- _SOURCE EXCERPT_:
******
Brake Fluid Flush: Why You Need It and What It Costs

Have you ever heard of a brake fluid flush? What is it? Do you really need one?

Unfortunately, most drivers don’t think much about preemptive brake maintenance. Instead, they wait until their brakes, rotors or pads fail and need to be replaced. Even if you take care of your brakes and replace pads and other components when your mechanic recommends it, you might still wonder if you really need to have your brake system flushed regularly.

We all want to do what is best for our cars to keep them safe on the road and running as long as possible, but what, exactly, is the purpose of a brake fluid flush and what does a brake fluid flush cost? Is it necessary and worth the money? 

What is a brake fluid flush?

Your brake system has a lot of working parts. Typically, a car has disk brakes in the front and either disk brakes or drum brakes in the back. Everything is connected by a system of hoses and tubes that link the brake at each wheel to the master cylinder. The parking brake, power brake booster and anti-lock system are also part of the overall brake system.

When you hit the brake pedal, a plunger pushes against the master cylinder, which forces brake fluid through the connected hoses to the brake at each wheel. On disk brakes, fluid is forced into a caliper, where it presses against a piston that squeezes the brake pads against the disk and forces the wheel to slow or stop. On drum brakes, the fluid is forced into the wheel cylinder and pushes the brake shoes against the drum to stop the wheel.

In both cases, brake fluid plays an integral role in your car’s overall brake system.

As the brake system’s components deteriorate over time, small pieces of rubber, rust and other debris flake off and can land in your brake fluid. When this fluid gets dirty, it becomes less effective, which means your brakes won’t work as well.

Also, because brake fluid is hygroscopic, it absorbs 3% of its weight in water each year, which makes a brake fluid flush even more important.

A brake fluid flush essentially takes all the old, dirty brake fluid out of your system and replaces it with fresh, clean fluid. Including a brake fluid flush in your regular car maintenance is important and should be done around every 30,000 miles or every two years, whichever comes first.
******
- _WRITTEN INSTRUCTION 1_:
Reproduce word for word the part of the brake fluid flush article that begins at the words "Brake Fluid Flush: Why" and stops after "is a brake fluid flush?".
- _WRITTEN INSTRUCTION 2_:
Write the next part of the brake fluid flush article, continuing after its last sentence.

- _SUPPLIED INFORMATION_:
******
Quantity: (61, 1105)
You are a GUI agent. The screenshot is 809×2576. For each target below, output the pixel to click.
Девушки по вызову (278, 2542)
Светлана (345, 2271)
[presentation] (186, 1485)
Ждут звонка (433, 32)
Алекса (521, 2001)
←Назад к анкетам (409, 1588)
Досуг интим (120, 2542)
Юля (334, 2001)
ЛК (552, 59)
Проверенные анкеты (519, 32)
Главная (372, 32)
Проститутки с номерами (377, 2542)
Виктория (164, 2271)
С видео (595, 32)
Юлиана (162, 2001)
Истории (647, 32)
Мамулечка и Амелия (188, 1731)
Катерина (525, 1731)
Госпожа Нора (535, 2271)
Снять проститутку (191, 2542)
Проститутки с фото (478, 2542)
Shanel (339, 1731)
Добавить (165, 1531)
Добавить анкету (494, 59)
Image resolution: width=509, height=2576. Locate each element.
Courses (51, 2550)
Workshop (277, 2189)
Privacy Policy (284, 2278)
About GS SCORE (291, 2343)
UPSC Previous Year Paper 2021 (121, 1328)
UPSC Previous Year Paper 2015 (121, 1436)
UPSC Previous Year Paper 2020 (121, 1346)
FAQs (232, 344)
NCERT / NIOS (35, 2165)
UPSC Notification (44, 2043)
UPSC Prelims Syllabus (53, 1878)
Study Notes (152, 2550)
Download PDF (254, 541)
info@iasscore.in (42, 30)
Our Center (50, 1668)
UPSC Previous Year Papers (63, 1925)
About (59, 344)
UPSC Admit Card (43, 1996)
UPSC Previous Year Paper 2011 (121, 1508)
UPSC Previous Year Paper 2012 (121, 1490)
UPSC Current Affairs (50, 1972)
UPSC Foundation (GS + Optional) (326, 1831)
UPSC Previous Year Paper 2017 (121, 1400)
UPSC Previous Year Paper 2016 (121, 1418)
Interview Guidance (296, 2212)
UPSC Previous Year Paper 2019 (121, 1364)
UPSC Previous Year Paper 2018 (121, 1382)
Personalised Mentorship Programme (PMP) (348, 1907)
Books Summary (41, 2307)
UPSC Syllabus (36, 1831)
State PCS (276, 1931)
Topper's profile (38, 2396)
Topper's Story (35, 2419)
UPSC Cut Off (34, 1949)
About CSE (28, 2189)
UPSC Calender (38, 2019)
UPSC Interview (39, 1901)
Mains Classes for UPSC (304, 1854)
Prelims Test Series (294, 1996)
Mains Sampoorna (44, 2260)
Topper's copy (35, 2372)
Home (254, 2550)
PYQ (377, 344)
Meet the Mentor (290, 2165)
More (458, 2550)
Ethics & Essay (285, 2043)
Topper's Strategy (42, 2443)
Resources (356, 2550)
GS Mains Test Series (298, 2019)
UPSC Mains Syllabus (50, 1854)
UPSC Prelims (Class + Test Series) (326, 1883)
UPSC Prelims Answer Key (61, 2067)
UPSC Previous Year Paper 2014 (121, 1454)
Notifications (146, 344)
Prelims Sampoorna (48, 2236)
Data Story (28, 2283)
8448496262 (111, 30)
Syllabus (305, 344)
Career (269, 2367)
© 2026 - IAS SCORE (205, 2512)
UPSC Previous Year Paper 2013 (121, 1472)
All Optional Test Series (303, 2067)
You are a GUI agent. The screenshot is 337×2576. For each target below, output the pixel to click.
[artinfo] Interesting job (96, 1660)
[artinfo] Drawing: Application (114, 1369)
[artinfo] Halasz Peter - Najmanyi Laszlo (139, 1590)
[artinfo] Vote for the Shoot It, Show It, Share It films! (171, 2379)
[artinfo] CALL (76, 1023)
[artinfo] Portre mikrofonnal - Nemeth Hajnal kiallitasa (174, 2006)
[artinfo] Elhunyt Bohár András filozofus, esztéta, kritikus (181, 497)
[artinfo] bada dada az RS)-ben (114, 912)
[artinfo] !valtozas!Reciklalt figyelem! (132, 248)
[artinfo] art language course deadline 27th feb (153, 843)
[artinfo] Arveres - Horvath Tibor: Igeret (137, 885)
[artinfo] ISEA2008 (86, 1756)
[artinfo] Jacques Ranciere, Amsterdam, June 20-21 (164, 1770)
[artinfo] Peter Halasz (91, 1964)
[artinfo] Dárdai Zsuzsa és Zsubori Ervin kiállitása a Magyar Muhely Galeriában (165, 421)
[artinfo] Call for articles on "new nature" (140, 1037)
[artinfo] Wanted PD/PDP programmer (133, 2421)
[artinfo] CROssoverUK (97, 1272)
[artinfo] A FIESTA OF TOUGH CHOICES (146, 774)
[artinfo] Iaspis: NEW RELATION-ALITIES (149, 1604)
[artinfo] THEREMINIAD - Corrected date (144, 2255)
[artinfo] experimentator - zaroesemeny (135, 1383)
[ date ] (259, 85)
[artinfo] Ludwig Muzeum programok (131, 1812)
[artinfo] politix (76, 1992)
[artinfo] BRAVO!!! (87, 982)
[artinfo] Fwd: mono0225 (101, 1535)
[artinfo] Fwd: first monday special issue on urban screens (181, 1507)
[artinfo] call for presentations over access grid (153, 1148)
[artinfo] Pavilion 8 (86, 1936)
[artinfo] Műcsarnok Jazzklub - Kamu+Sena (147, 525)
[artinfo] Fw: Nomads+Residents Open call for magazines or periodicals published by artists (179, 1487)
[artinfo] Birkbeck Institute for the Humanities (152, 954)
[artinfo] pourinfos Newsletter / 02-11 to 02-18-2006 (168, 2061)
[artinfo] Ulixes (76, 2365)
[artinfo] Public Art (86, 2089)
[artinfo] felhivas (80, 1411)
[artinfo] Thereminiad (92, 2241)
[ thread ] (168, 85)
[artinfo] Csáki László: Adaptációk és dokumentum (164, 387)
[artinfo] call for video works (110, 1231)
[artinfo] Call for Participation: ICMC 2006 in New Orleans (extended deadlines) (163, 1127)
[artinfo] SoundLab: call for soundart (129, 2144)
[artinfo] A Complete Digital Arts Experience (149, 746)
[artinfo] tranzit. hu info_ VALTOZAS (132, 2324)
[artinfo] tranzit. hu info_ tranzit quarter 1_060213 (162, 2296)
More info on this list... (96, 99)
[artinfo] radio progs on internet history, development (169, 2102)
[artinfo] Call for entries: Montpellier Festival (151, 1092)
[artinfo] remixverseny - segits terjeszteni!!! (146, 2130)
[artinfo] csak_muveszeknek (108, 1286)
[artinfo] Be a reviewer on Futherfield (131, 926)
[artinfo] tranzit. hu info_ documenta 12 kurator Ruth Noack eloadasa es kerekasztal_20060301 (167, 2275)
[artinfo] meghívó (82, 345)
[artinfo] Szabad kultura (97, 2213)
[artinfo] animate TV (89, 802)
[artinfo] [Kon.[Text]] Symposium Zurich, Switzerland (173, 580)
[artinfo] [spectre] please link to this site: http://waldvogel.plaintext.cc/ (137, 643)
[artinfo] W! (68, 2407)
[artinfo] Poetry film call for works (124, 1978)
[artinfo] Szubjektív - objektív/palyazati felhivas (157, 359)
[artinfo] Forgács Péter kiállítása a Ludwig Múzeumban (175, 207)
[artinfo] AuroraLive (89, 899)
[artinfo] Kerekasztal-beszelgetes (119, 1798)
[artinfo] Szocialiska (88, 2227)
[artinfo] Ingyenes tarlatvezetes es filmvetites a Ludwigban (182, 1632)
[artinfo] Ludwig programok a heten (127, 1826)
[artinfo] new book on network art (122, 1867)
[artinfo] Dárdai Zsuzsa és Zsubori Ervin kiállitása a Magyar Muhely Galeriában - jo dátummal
******
- _TASK OUTPUT 1_:
Brake Fluid Flush: Why You Need It and What It Costs

Have you ever heard of a brake fluid flush? What is it? Do you really need one?

Unfortunately, most drivers don’t think much about preemptive brake maintenance. Instead, they wait until their brakes, rotors or pads fail and need to be replaced. Even if you take care of your brakes and replace pads and other components when your mechanic recommends it, you might still wonder if you really need to have your brake system flushed regularly.

We all want to do what is best for our cars to keep them safe on the road and running as long as possible, but what, exactly, is the purpose of a brake fluid flush and what does a brake fluid flush cost? Is it necessary and worth the money? 

What is a brake fluid flush?

- _TASK OUTPUT 2_:
In addition, checking the brake fluid level periodically is recommended. After all, low brake fluid can impact the overall effectiveness of your braking power. See our page for more information on brake fluid top-offs.

How does a brake fluid flush work?

It is possible to change your own brake fluid, but a mechanic can do it quickly and more thoroughly in the shop with a brake-flushing machine. If you do decide to do it yourself, make sure to use a high-quality brake fluid. It’s also important to note that outside air can quickly contaminate brake fluid, causing water vapor to combine with the fluid. This contamination can ultimately damage your entire brake system, so be careful.

If you take your car into the shop, the technician will first locate the brake fluid reservoir and remove all the old fluid before replacing it with new fluid. Then, to remove the old fluid from the brake valve, your car will need to be jacked up and all four wheels removed. To flush the fluid, tubing is connected to the brake valve on one end with the other end emptying into a container to collect the fluid.

A second technician will pump the brakes and then hold down the brake pedal while the other technician cracks open the valve. The old brake fluid should then empty into the container. Old brake fluid is a dark color, whereas new fluid has a yellow tint.

The “flushing” process is repeated until the container shows that the new, clean fluid is reaching the brakes. The process is continued on all four brakes before the wheels are put back on the car. A road test can then be conducted to make sure the brakes are working optimally.

Generally, a brake fluid flush costs around $100, with most of that cost going towards labor.

Brakes are arguably the most important system on your car, next to the engine itself. Over time, the components of your brake system wear down. Regularly changing out your brake fluid can make your car safer, as well as extend the life of your brake components and save you money down the road.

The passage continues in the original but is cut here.